[Collection entries]

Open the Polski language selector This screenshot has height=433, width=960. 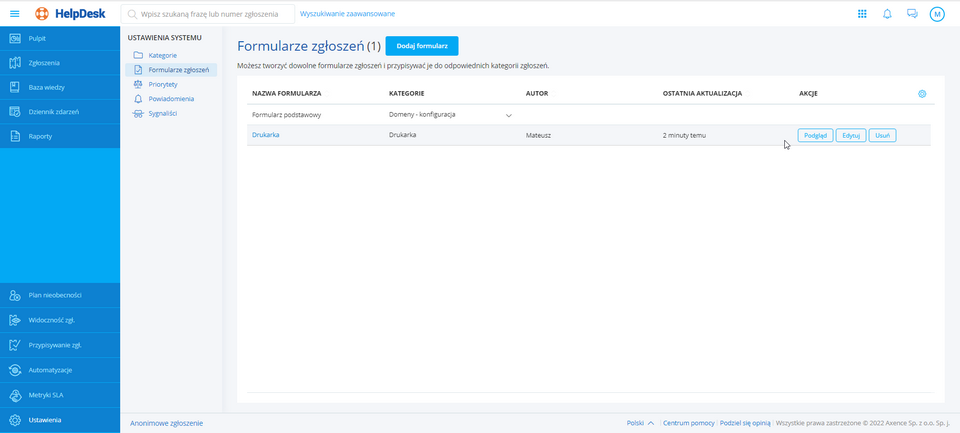coord(640,423)
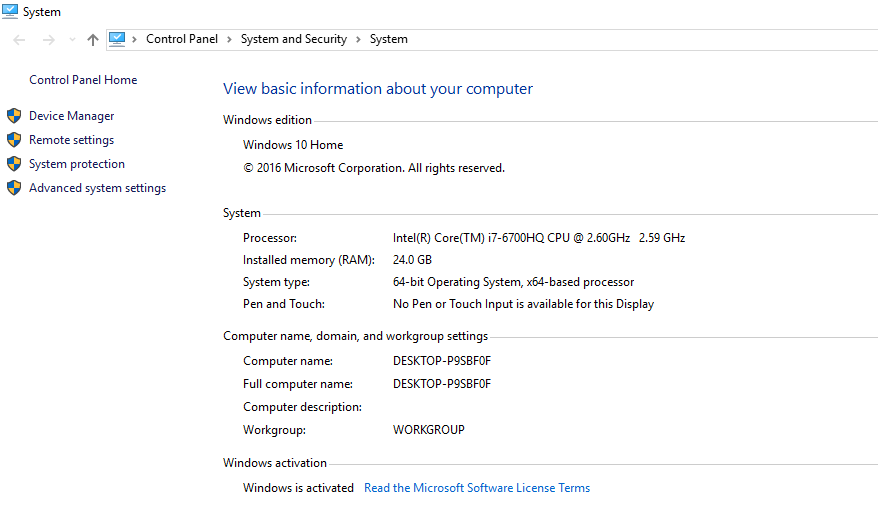
Task: Open Control Panel Home link
Action: tap(83, 80)
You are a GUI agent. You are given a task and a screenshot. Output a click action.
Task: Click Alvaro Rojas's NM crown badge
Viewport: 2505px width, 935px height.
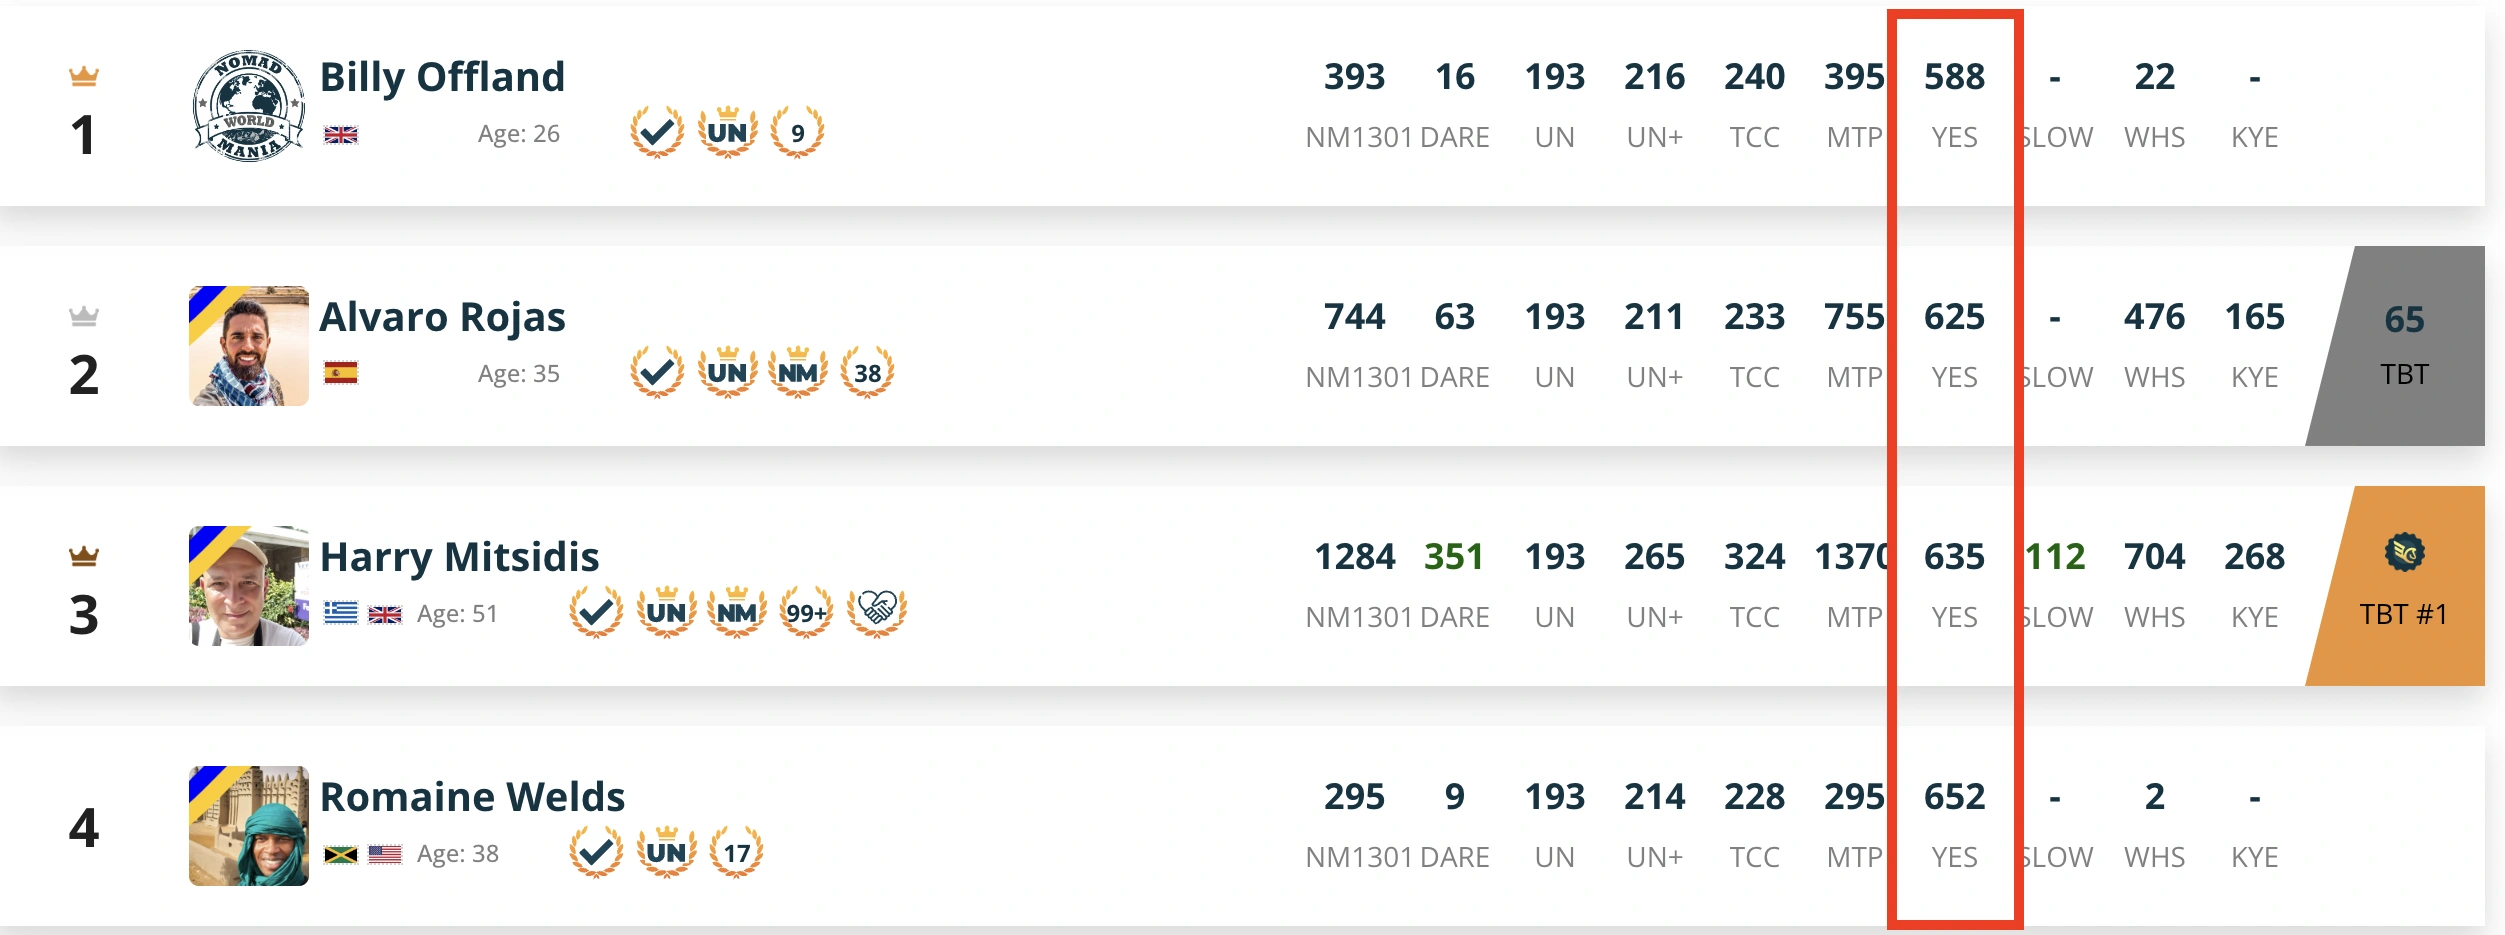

### Task instructions
In the records above, find the line that contains "You are a GUI". Retype it and every line after it, exactly, leaving out all pictures.

### Answer to the exercise
You are a GUI agent. You are given a task and a screenshot. Output a click action.
Task: Click Alvaro Rojas's NM crown badge
Viewport: 2505px width, 935px height.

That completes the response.